- **What this task involves**
Of all the lines in the entries, how many carry the word "Given"? The reply is that number and no more.

- **Entries supplied**
== Segment start ==

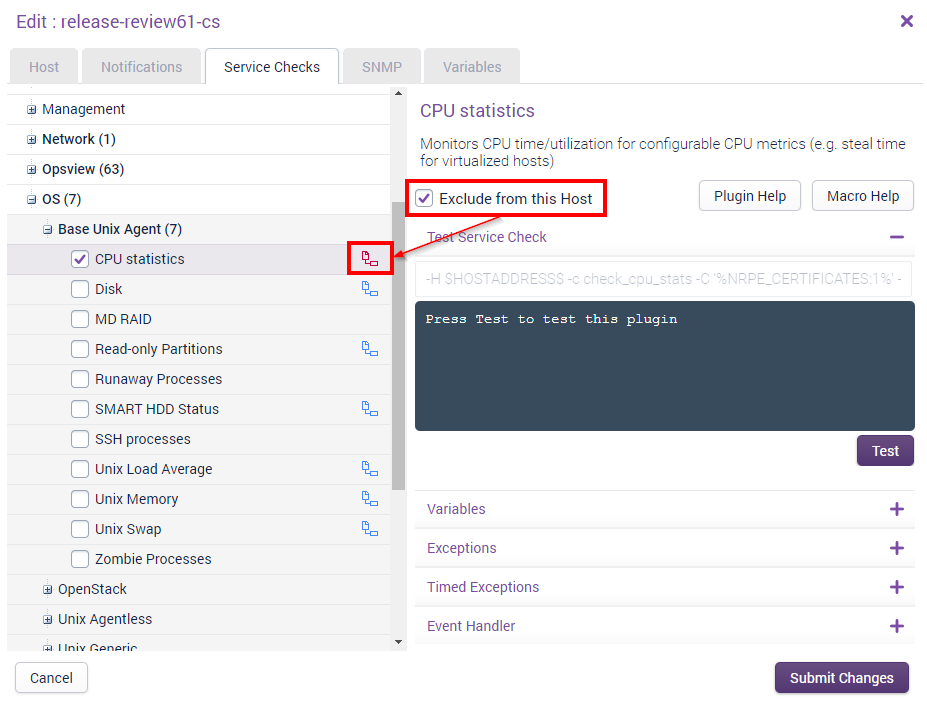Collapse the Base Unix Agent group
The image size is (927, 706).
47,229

== Segment end ==
== Segment start ==

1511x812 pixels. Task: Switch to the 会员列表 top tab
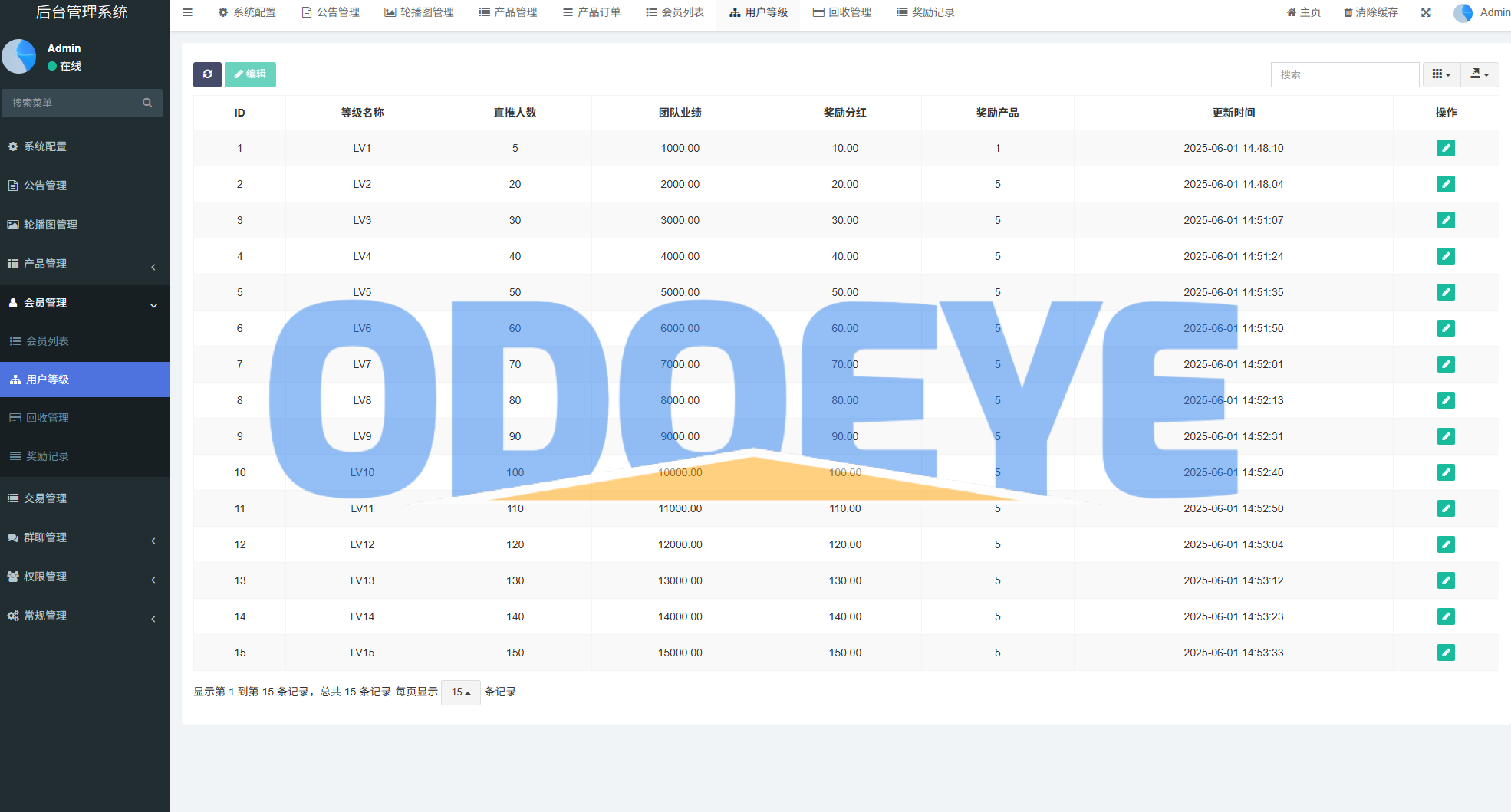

== Segment end ==
== Segment start ==

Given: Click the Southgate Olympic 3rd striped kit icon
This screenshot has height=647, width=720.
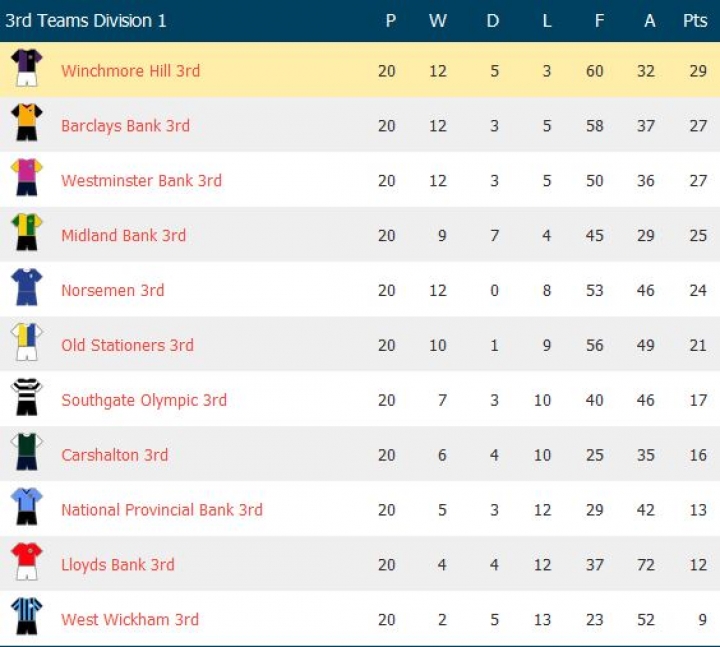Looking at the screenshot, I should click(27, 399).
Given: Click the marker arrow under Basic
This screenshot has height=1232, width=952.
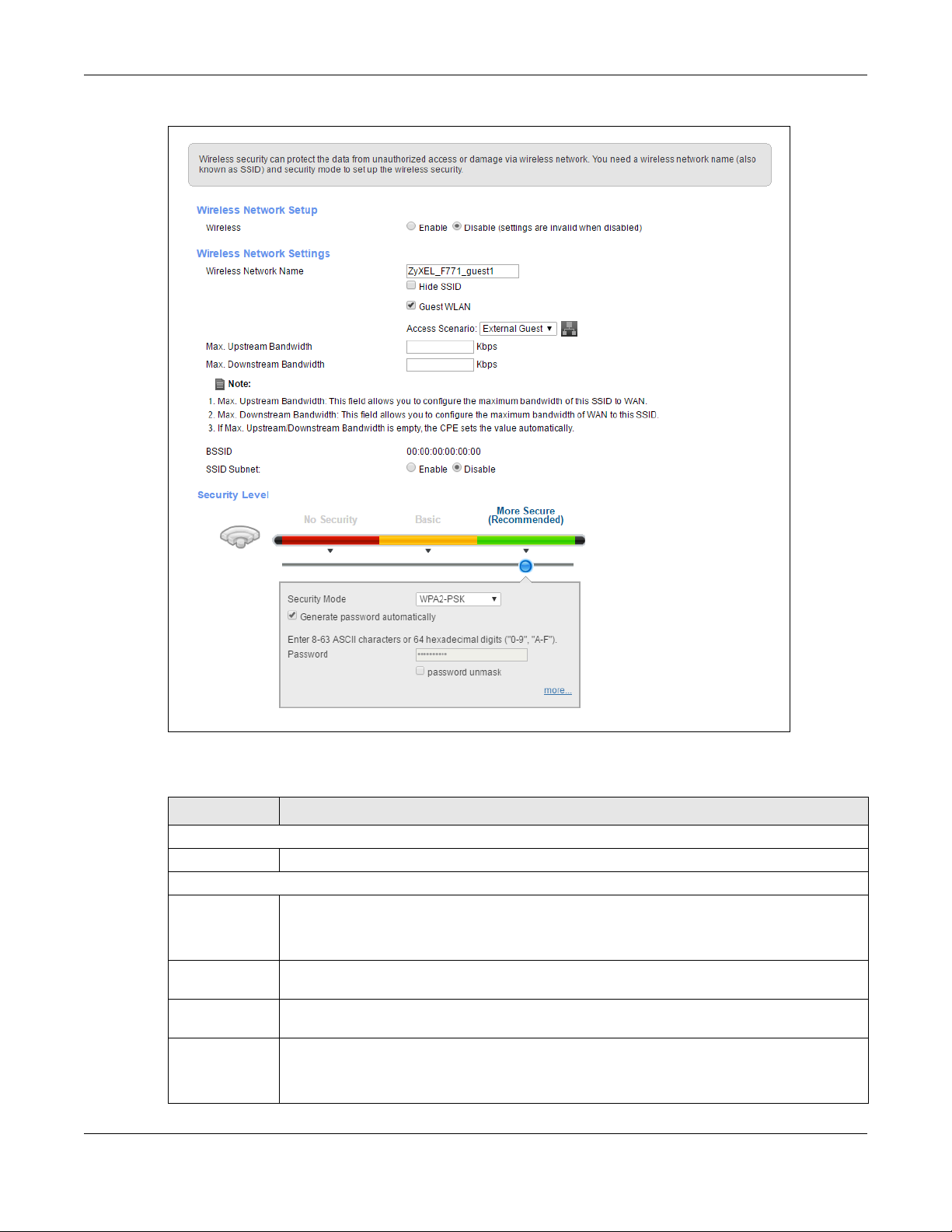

== Segment end ==

- **Final answer**
2